◆ WORK REQUEST ◆
Could you retype all of the entries exactly, without their pictures?

Pixel coordinate grounding data:

········

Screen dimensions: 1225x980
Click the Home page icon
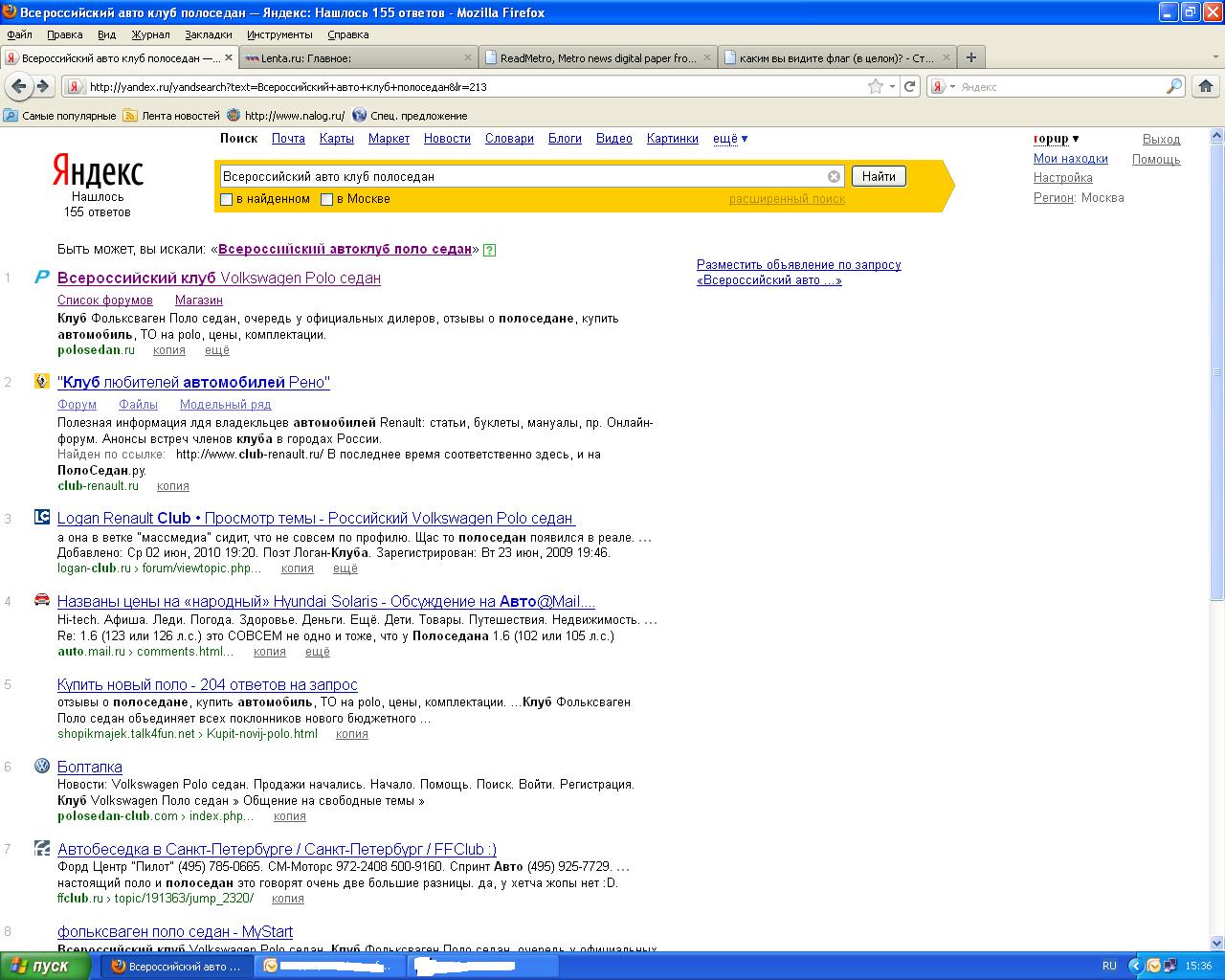click(x=1206, y=86)
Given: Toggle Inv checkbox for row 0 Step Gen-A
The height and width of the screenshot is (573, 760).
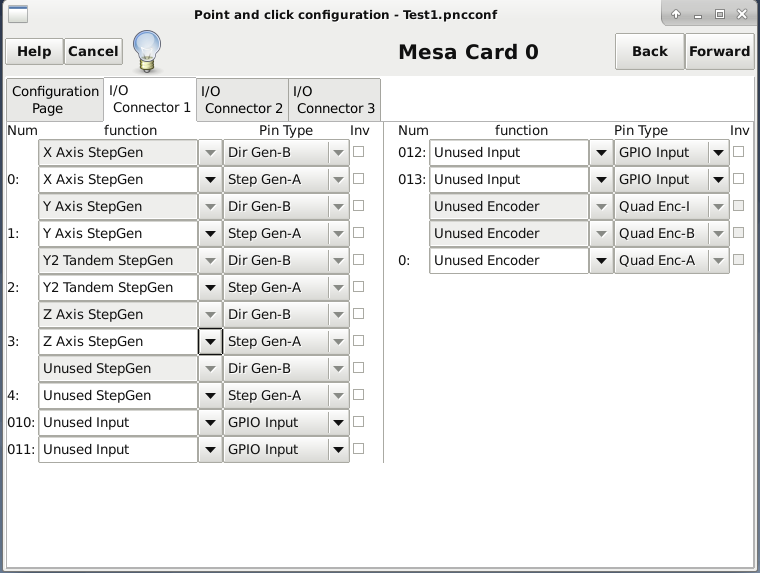Looking at the screenshot, I should coord(359,179).
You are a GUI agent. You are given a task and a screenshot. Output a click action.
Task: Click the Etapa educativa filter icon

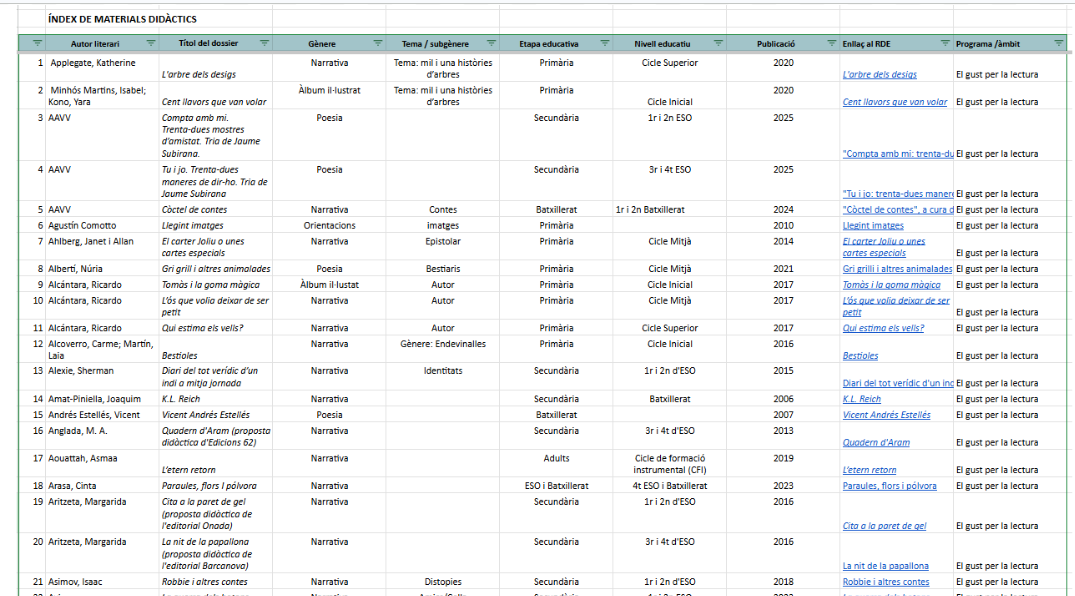coord(603,43)
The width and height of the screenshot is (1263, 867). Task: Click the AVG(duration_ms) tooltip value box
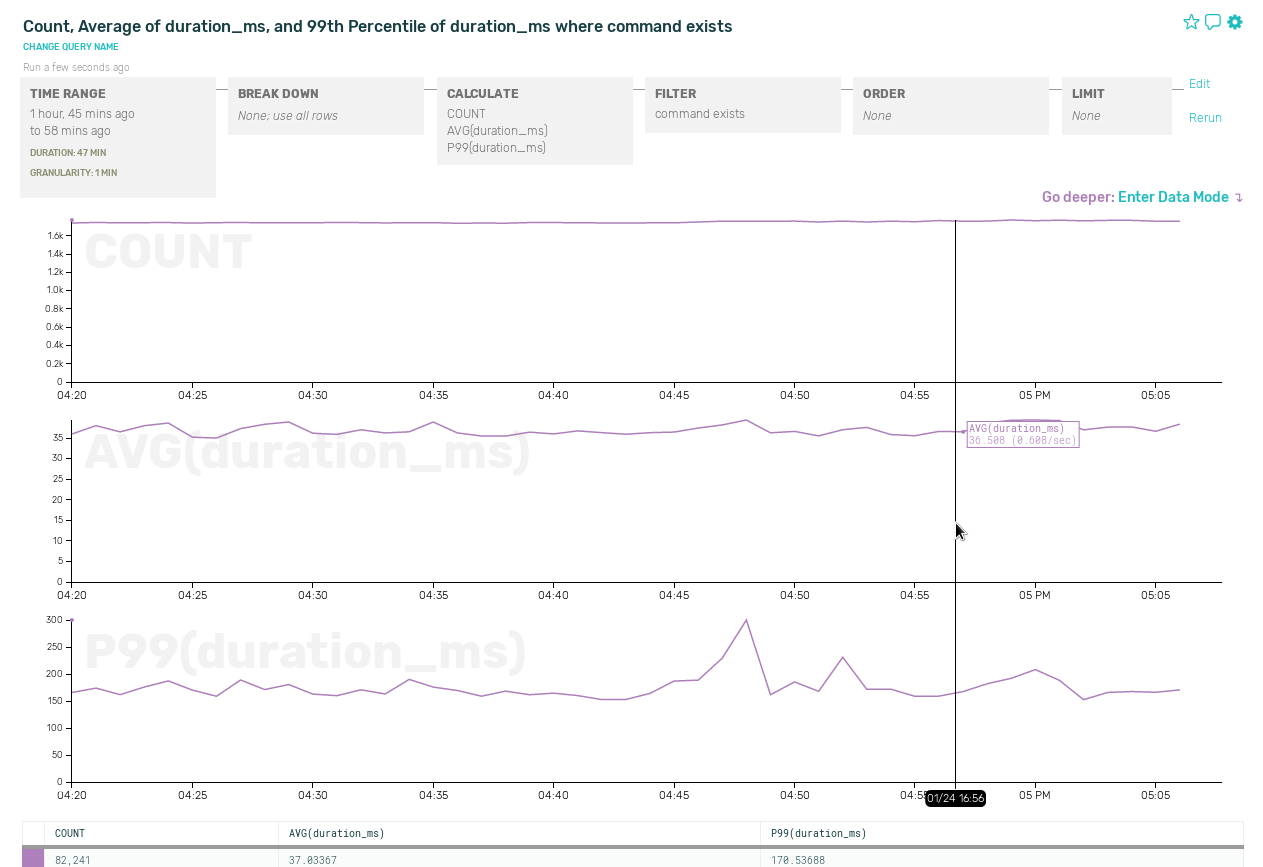[1022, 434]
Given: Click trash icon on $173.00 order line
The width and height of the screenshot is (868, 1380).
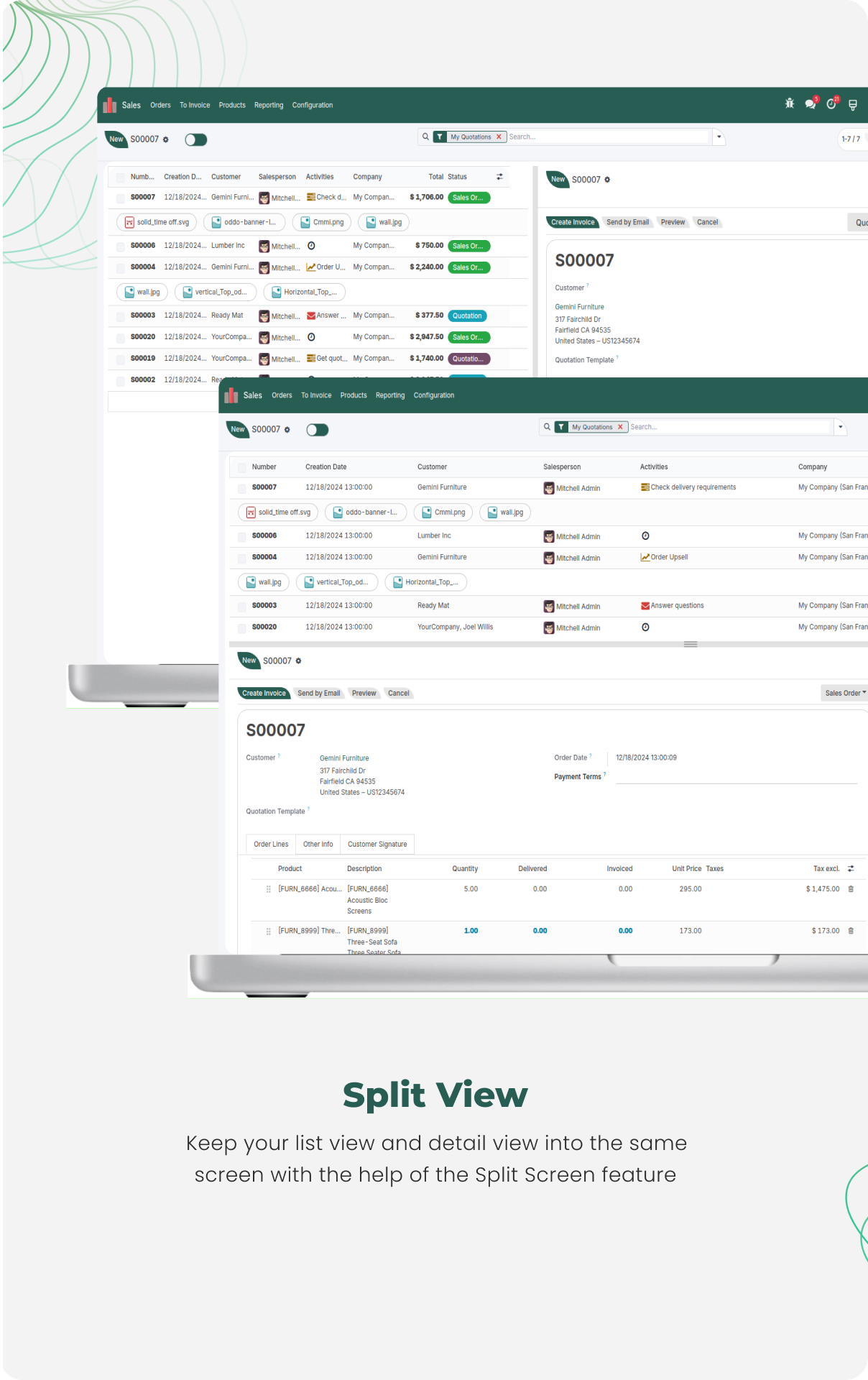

········

◆ SOLUTION FOR THIS PROBLEM ◆
Screen dimensions: 1225x980
Click the Home page icon
click(x=1206, y=86)
Given: Toggle Inv checkbox for row 0 Step Gen-A
The height and width of the screenshot is (573, 760).
Looking at the screenshot, I should coord(359,179).
You are a GUI agent. You are given a task and a screenshot. Output a click action.
Task: Click the Etapa educativa filter icon

coord(603,43)
The width and height of the screenshot is (1263, 867). Task: Click the AVG(duration_ms) tooltip value box
[1022, 434]
Given: Click trash icon on $173.00 order line
The width and height of the screenshot is (868, 1380).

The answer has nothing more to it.